Finding his way to the emergency room, he demanded to know what happened.

The nurse reported that Martin and a friend had been driving in a car when another driver swerved to miss a deer, colliding head-on with the car the two boys had been driving. Martin's friend had been killed instantly. Martin suffered from a head laceration, severely broken femur, at least two broken ribs and other contusions. They needed Victor's permission to perform surgery to set the broken femur.

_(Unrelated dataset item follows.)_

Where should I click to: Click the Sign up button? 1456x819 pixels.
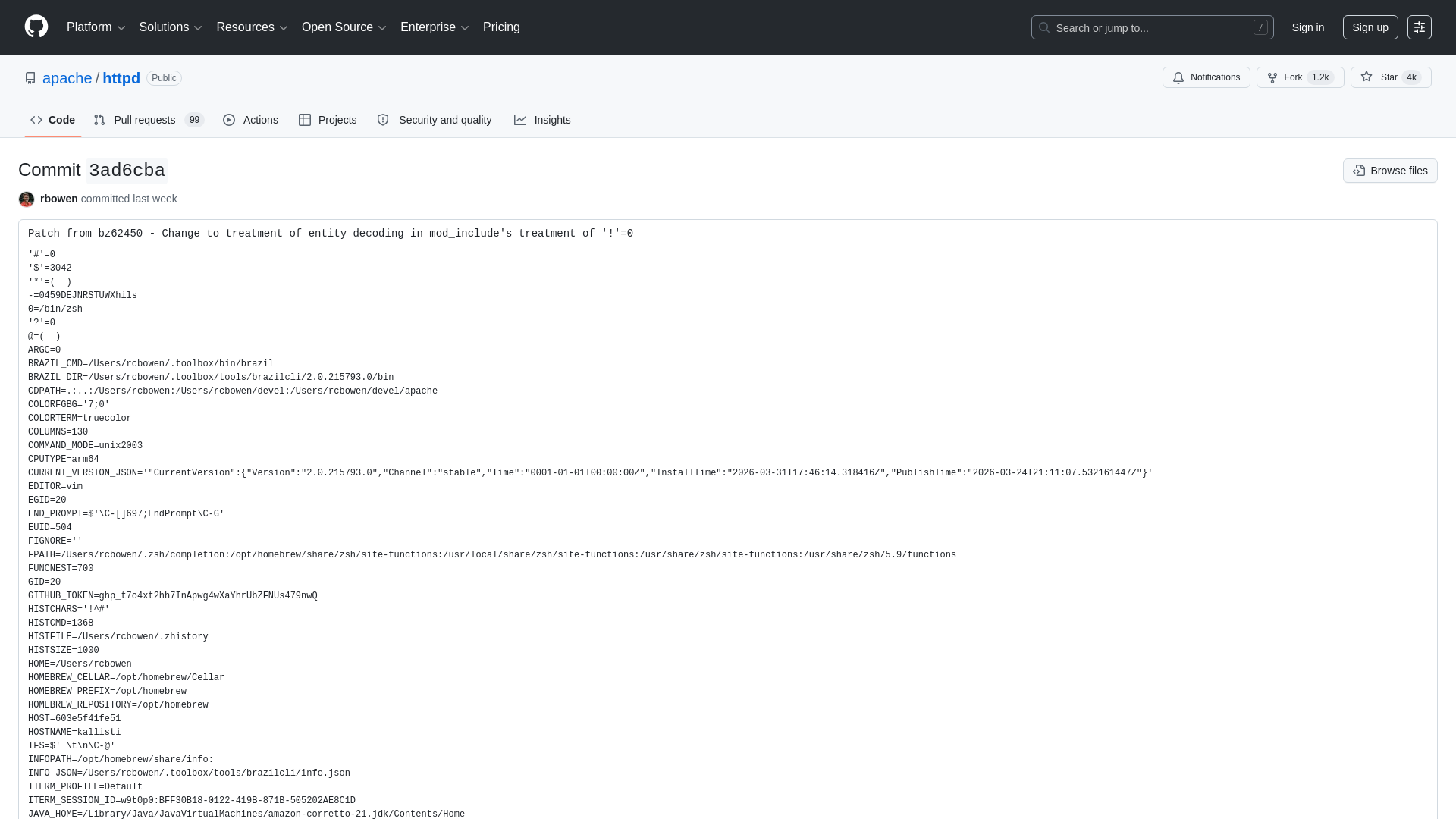point(1370,27)
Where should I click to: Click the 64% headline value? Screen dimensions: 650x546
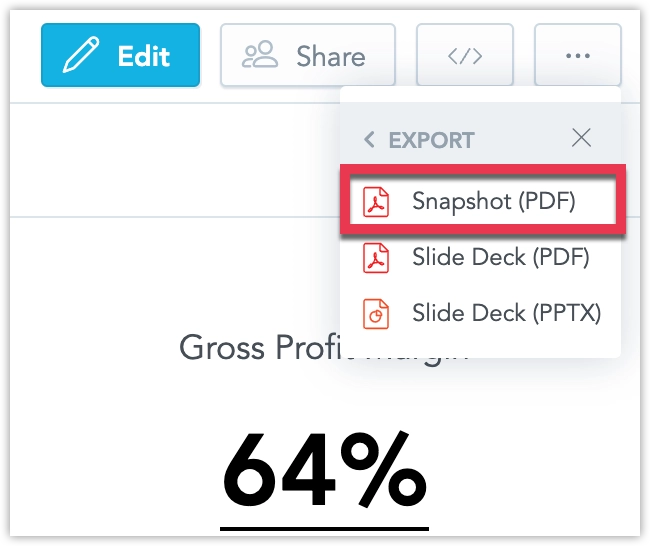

A shroud of dark fear fell upon Victor Fitzgerald that day as he found himself once more confronted with the reality of his son's mortality. He couldn't lose his son. Martin owned most of Victor’s heart and soul. Victor knew he would never be able to function, never be able to continue if anything should happen to his son.

Giving in to his purely selfish desire for self-preservation, Victor Fitzgerald once more withdrew from his son, only this time, his son was old enough to fully feel that pulling away. This time his son felt it and couldn't understand it, couldn't get his father to explain it. This time there would be no return to the warmth and understanding between father and son, but Victor couldn't ever allow that much of himself to be controlled by another. He could never allow himself to lose so much of himself.


He threw the now empty coffee cup into the bag the attendant offered for trash.

He'd been a fool. Victor Fitzgerald, one of the shrewdest men in Washington, had been a fool.

He'd let his fear take the only things in the world that ever really mattered to him and now he had no idea how to get his son back.

"This is your Captain speaking," a voice announced. "We will be landing shortly. Please make sure all seatbacks and tray tables are in their upright and locked position."

Victor allowed another sigh to escape. People wondered how he could be as aggressive and ruthless as he was, how he could so fearlessly take the chances he did. How could he explain that it was easy to risk everything? He had nothing to lose. He had already lost everything.